Copy out the records word for word, starting from the line that contains "Select the Move" and continuing up to and including the line that contains "Open a new Safari".

### Given records
┄┄┄┄┄┄┄┄┄┄
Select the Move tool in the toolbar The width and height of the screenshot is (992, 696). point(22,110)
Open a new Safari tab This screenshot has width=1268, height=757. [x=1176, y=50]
┄┄┄┄┄┄┄┄┄┄
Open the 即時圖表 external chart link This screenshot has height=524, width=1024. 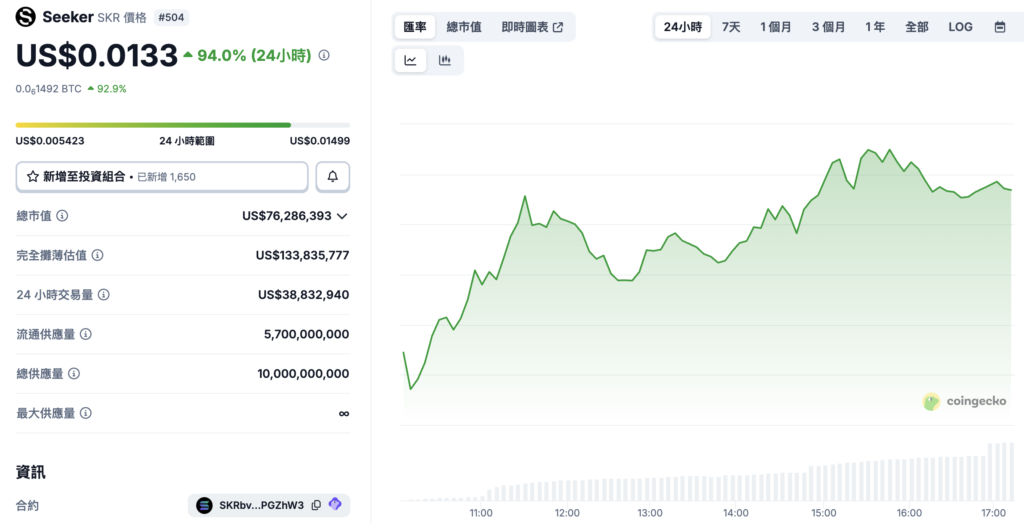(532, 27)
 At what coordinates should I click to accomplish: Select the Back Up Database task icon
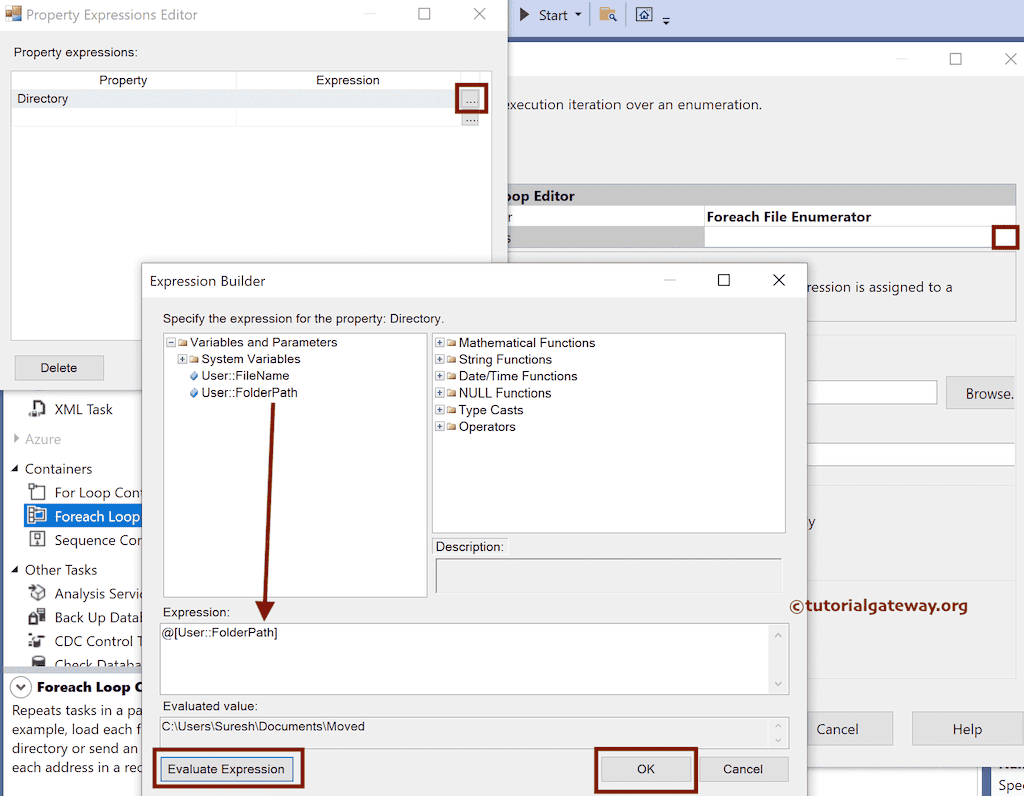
┄┄┄┄┄┄┄┄┄┄
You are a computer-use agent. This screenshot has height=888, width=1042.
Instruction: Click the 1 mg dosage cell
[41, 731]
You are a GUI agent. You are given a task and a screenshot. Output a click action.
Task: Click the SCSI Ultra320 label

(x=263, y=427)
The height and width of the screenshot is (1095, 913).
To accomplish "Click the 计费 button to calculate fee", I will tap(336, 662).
┄┄┄┄┄┄┄┄┄┄
### Output of the exercise
Select the Move tool in the toolbar The width and height of the screenshot is (992, 696). point(22,110)
Open a new Safari tab This screenshot has width=1268, height=757. [x=1176, y=50]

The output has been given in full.